A message from John Skivington, LHC Group Director

I have been privileged to be one of only three people in the last 55 years to hold the post of LHC Director.

When LHC was first founded in 1966 (or London Housing Consortium as it was then known), the aim was to bring together the Chief Architects of 13 London Boroughs to coordinate technical and social standards for the booming council house building programme. This was the time we last built 300,000 new homes in Great Britain.

The Consortium soon realised it needed a permanent full-time appointment to lead the work and Tony Barlow was appointed as the first LHC Director. Tony recognised the importance of standardised components as a key to ensuring efficiency and quality (sound familiar?) and set up ‘bulk purchasing arrangements’ for such products. It was a great success, and today’s LHC framework agreements owe much to that initiative.
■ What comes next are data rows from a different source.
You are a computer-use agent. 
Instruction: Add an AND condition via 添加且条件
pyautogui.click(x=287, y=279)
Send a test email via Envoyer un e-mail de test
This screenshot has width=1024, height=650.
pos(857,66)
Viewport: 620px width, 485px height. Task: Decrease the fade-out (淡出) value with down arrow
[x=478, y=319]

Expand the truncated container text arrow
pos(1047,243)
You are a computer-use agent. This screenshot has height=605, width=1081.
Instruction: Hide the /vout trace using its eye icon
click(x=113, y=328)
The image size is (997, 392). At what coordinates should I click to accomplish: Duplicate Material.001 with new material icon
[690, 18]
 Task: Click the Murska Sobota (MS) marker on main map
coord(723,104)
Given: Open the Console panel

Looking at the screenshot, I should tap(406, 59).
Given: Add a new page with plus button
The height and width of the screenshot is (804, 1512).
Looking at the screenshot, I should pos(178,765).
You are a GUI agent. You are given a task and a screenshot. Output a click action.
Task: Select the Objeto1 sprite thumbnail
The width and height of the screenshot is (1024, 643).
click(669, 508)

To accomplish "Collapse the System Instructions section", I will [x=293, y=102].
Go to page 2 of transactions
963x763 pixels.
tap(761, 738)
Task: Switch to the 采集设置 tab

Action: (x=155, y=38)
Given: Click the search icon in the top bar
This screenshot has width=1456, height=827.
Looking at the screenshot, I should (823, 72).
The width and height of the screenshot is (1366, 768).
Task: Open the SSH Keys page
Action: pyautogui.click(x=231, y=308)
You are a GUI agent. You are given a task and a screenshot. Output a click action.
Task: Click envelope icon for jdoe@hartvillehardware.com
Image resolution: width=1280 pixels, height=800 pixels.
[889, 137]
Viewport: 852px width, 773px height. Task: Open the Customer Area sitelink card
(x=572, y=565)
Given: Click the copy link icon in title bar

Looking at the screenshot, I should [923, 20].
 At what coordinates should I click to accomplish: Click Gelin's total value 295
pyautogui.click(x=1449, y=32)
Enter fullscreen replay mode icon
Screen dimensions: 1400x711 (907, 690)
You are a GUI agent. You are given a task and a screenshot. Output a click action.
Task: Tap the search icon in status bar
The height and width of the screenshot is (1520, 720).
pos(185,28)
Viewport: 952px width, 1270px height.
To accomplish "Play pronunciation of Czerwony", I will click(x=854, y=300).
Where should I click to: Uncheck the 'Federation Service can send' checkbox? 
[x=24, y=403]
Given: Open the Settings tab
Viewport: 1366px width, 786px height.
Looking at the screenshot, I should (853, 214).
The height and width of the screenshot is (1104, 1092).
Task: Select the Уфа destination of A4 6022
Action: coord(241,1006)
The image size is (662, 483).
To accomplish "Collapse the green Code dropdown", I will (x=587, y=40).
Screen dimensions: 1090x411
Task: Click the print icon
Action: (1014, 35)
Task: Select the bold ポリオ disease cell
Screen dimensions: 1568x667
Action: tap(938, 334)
The end of the 1970s saw the demise of council house building in Great Britain. LHC switched its focus from new building to the refurbishment and maintenance of existing social housing stock. Tony retired and passed the directorship of LHC to another architect, Dr Eli Kienwald. Eli had been working at LHC as a Technical Manager for a while and by the time of his eventual retirement had served 37 years at LHC. As Director, Eli established the robust procurement processes for which LHC is renowned (remember, this is years before the first Public Contracts Regulations saw the light of day). He championed technical excellence in the delivery of works and services for public sector buildings. That remains the hallmark of LHC.

At this time, LHC was still predominantly working with the asset teams of London Boroughs, supporting them with their elemental refurbishment projects. But that all changed in the early 2000s with the  introduction of the Decent Homes Standard and the creation of Arm’s Length Management Organisations (ALMOs). London ALMOs now had big budgets and could rebuild their own in-house procurement expertise. They formed their own procurement consortium – the London ALMO Procurement Network (LAPN) – to provide support for major projects. LHC’s technical expertise was still required for building components in London and increasingly from contracting authorities outside of London.

Eli retired and passed the reigns to me with the objective of expanding LHC operations geographically. As I joined in 2004, a key event was the judgement that Housing Associations should be considered as public sector bodies. This provided another expansion opportunity for LHC’s services. A couple of years later saw the introduction of the Public Contracts Regulations. These were very much welcomed by LHC as they, in effect, formalised the service provision already offered by LHC and helped to professionalise the procurement of public sector housing and buildings in England, Wales and Scotland (with 2006 Scotland regulations). The regulatory environment continues to shape LHC’s business in all regions and countries of Great Britain.

Our success and longevity is due to our adaptability to respond to local needs while jealously guarding the LHC reputation for procurement integrity and technical excellence.

This will continue for the next 5, 10, 50 years or more. Today we are reshaping our operations in alignment with the dynamic revitalisation of our industry, post-Covid, with a focus on Modern Methods of Construction (MMC), Net Zero, Building Safety and a Fair Society. Our teams are eager to work together with all partners to deliver better homes, buildings and communities.

I’m sure the fourth Director will have as much fun and pride working with the LHC team as the three predecessors have.